Hessen im Schwabenland – geht das gut? Beim „Gut-Trauf“-Zeltfestival“ in Tailfingen schon. Volker Schmidt-Bäumler und Jakob Friedrichs gaben ein Gastspiel auf dem Lerchenfeld.

„Schmittie und Jay“ oder auch die „Superzwei“ kultivieren als Musik-Comedy-Duo eine spezielle Art von Humor. „Musikblödsinn“ sagen sie selbst dazu – und kalkulieren mit ein, dass manche eher verhalten klatschen, dass der eine oder andere Lacher im Halse stecken bleibt und dass sich gelegentlich eine Stirn runzelt.

Wieso? In den Liedern der hessischen Blödelbarden kommen Frauen eher schlecht weg. Unterirdisches Beispiel: „Sabine“, in der die Titelheldin mit allen denkbaren Negativattributen bedacht wird. Besonders tückisch: Der Zuhörer wird zum Mittäter gemacht und mit Macht zum Mitsingen des Refrains animiert – hinterher sitzt er in der Falle: Wer genüsslich mitgesungen habe, sei eigentlich therapiepflichtig, erklären die beiden Herren hämisch. „Jaqueline“ ist auch nicht besser – die erste große und natürlich unerfüllte Liebe eines Pubertierenden entpuppt sich Jahre später beim zufälligen Wiedersehen als großer Irrtum: „Labert nur Scheiße“ und „hat meine Liebe nicht verdient“. Die „Superzwei“ bieten laut eigener Aussage einen Querschnitt aus 36 Jahren Schaffen und Bühnenleben – kann es sein, dass sie, was den Umgang mit dem anderen Geschlecht anbelangt, in den 1980er Jahren stecken geblieben sind?

Hungrige Hessen essen alles

Auch ein anderer Song, bei dem ein hungriger Hesse in Ermangelung von Nahrung eigene Körperteile verspeist, mutete merkwürdig an. 2012 gewannen „Schmittie und Jay“ den Deutschen Kirchenkabarettpreis – was sagt das über die Preisgeber aus? Die Zwei können aber auch anders: Seiner Mutter, die an Alzheimer erkrankt ist, hat Schmittie ein zu Herzen gehendes Lied gewidmet. Der Sohn beobachtet, wie die Mutter geistig verschwindet – und wirkt jetzt sehr verletzlich: „Wes Geistes Kind werd ich wohl sein, wenn ich mal alt bin?“ Anrührend!

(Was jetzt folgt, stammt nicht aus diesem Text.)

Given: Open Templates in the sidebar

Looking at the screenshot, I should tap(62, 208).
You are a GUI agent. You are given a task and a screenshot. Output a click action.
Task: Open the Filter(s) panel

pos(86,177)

„CDs sind Streamings zum Anfassen“

Oder das Lied mit der Mutter aller Fragen: „Warum sind wir hier? Ist die Erde ein Knödel und wir die Soße?“ Auch „Pubertät“ kommt bestens an, desgleichen der Hinweis an die Jugend im Publikum, dass die Musikbranche die Künstler am langen Arm verhungern lässt: „1000 Streams kosten den Nutzer nur 3,95 Euro! So kauft kein Mensch mehr CDs“. Aber warum sollte er? „CDs sind Streamings zum Anfassen“.

Dann das Schlusslied, mit dem sich die „Heesters der Szene“, O-Ton Jay, vom Publikum verabschieden: „Schuss ist, wenn der Schiri pfeift“. Bedeutet konkret: Die Zwei denken gar nicht daran, sich aufs Altenteil zurückzuziehen; ihre „Hessianisierungsmisssion“ ist längst nicht abgeschlossen.